[Brief] On how many lines of these entries does the word "yanni" occur? State the number alone.
--- Data for this task Enclosed Below ---
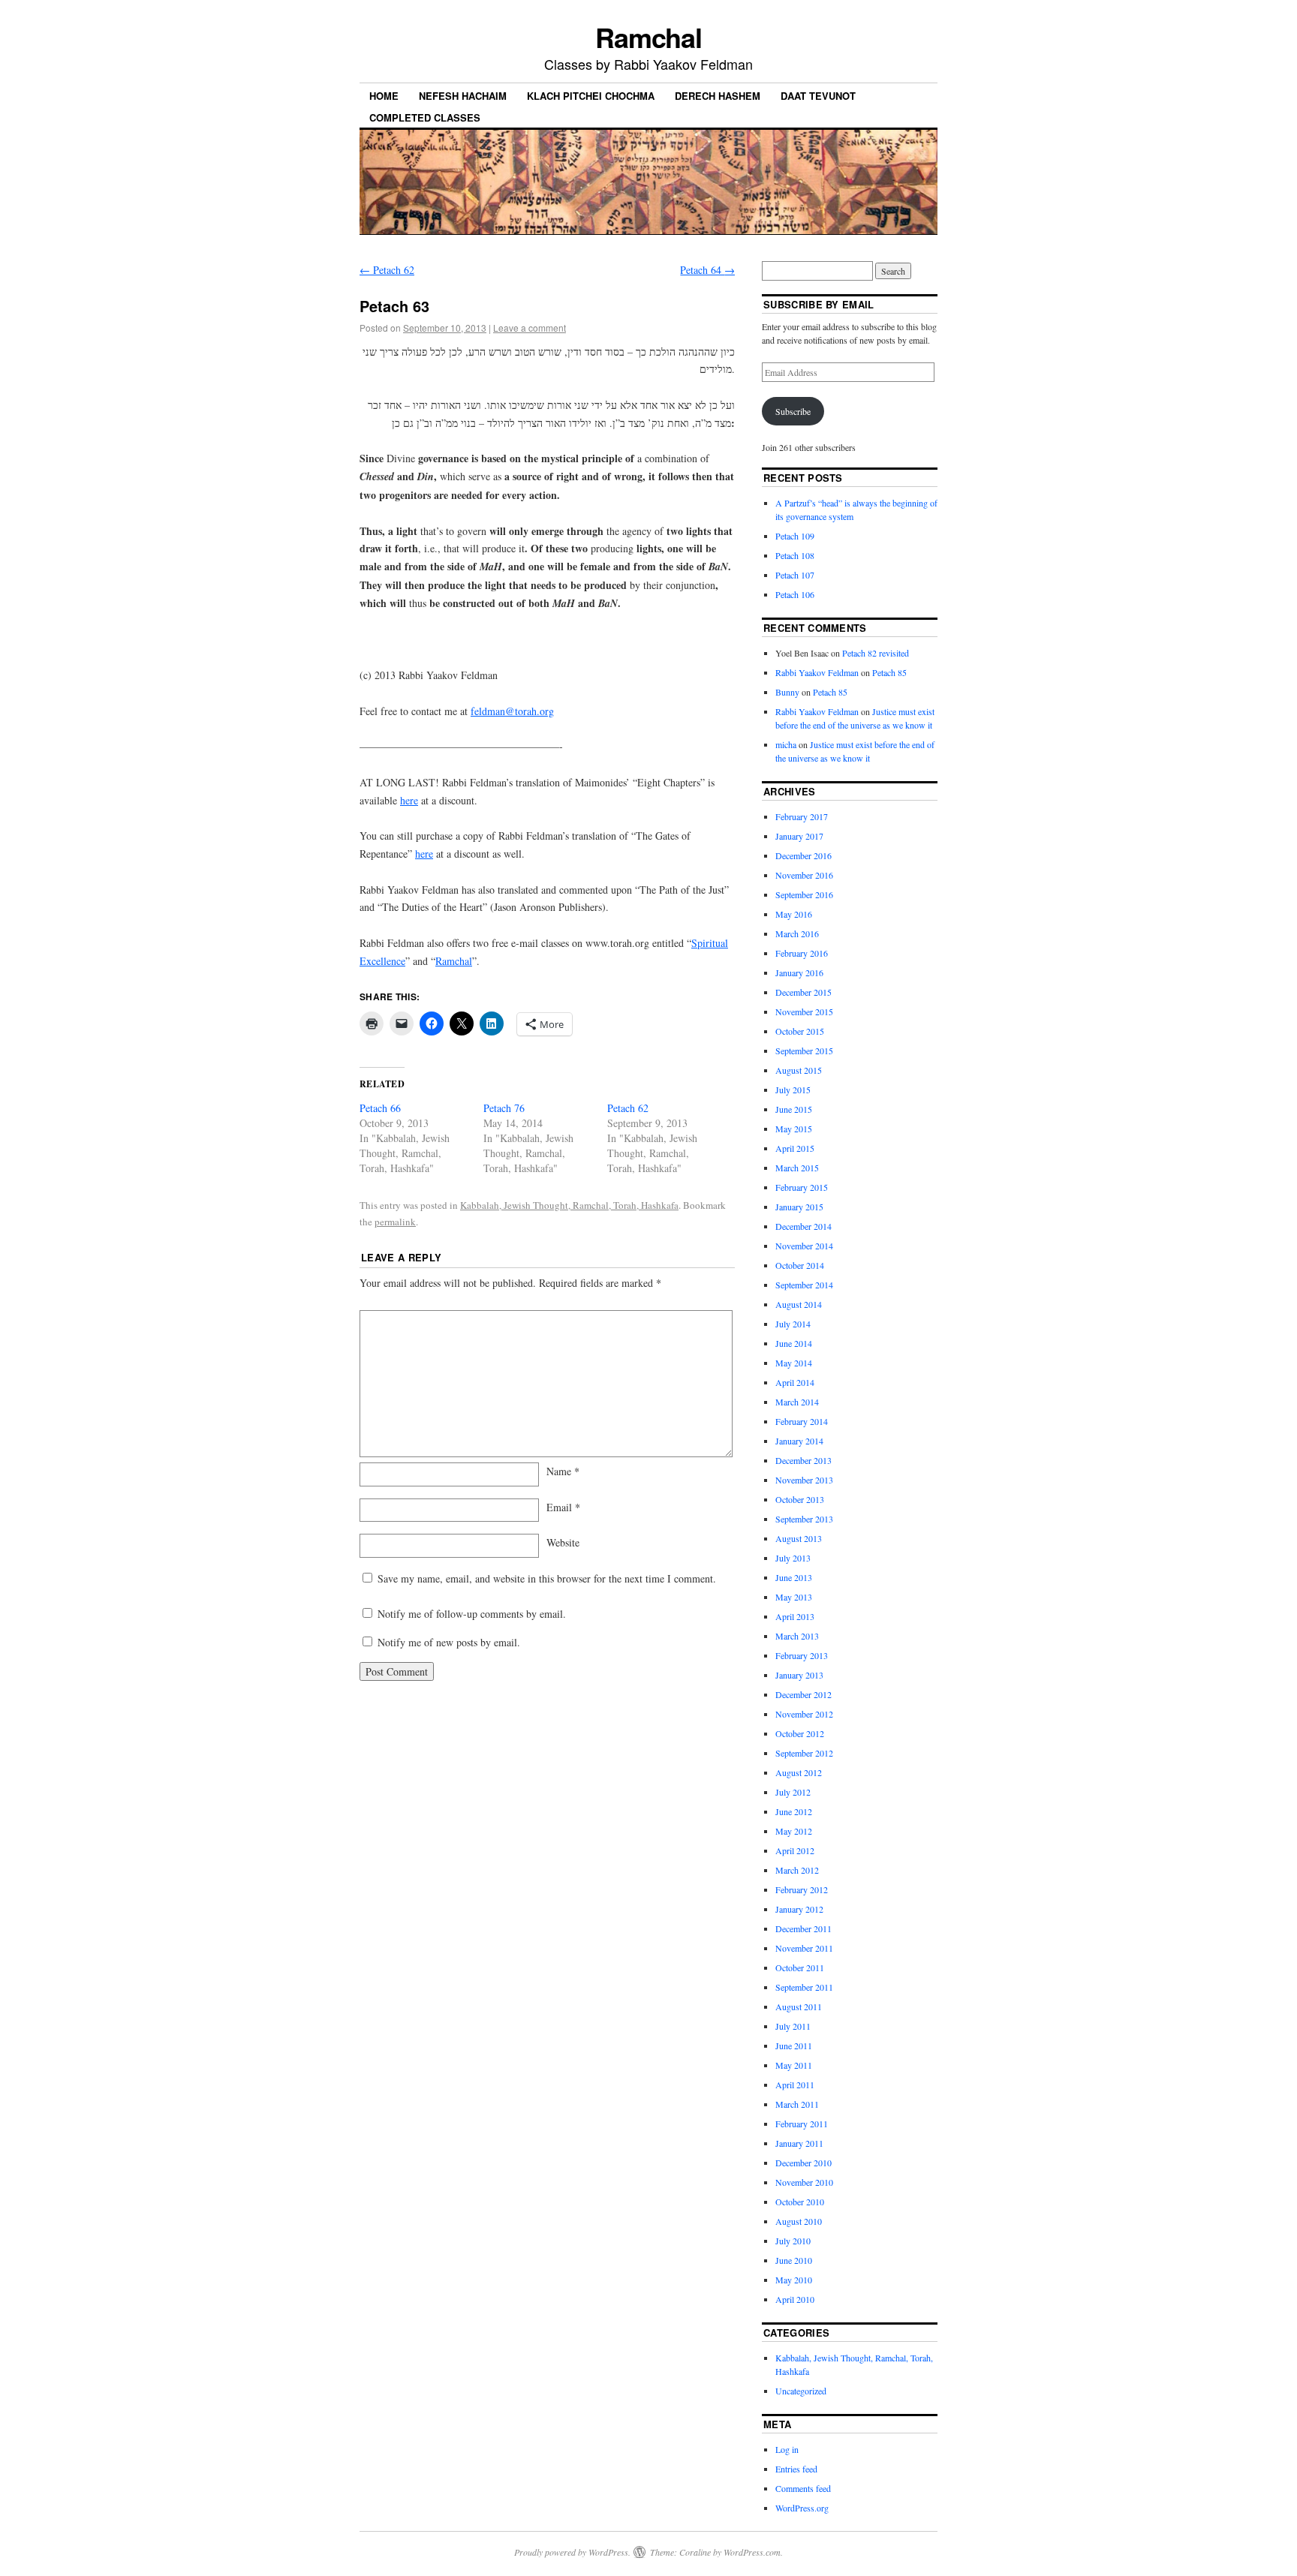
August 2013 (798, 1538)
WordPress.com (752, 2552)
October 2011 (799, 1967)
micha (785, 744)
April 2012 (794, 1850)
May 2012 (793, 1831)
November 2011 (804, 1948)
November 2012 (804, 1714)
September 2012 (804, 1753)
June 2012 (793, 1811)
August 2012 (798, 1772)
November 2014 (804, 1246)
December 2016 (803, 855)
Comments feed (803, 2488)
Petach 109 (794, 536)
--- End of Enclosed Data for this task ---
--- Data for this task Enclosed Below ---
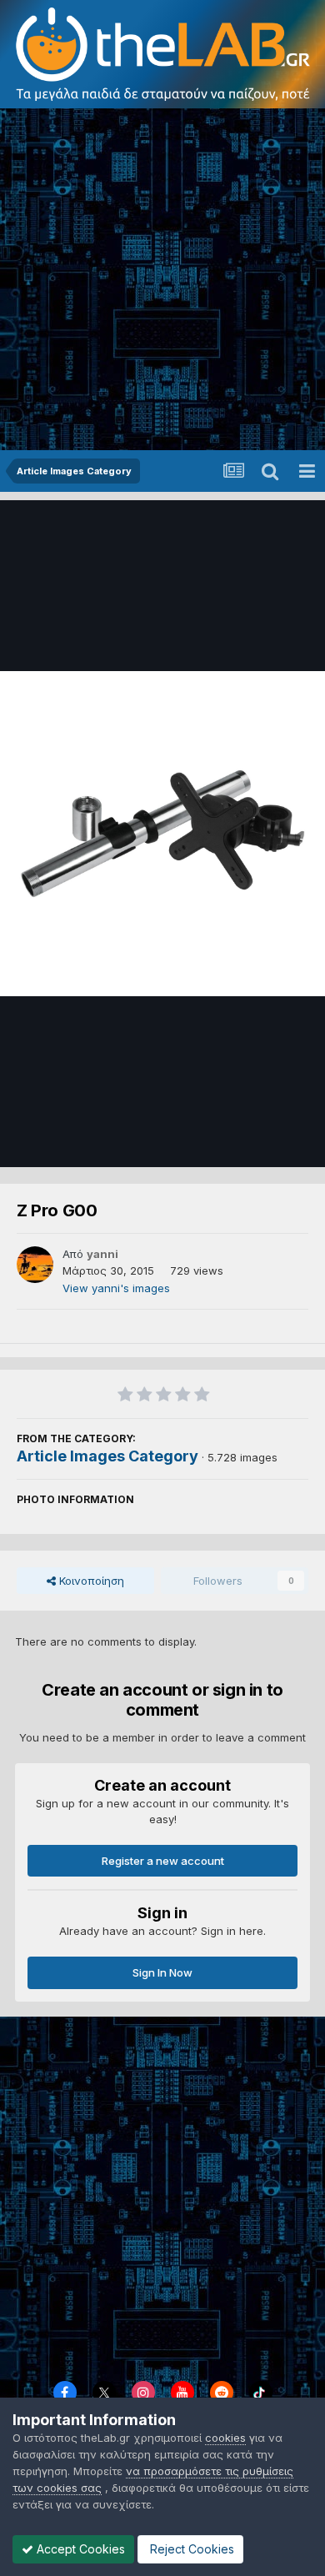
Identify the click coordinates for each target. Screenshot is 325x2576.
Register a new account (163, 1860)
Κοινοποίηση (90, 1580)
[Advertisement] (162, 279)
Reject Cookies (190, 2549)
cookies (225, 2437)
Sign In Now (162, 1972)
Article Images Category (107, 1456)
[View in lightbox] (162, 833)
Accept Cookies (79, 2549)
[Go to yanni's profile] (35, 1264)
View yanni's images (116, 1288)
--- End of Enclosed Data for this task ---
[Problem solution] 2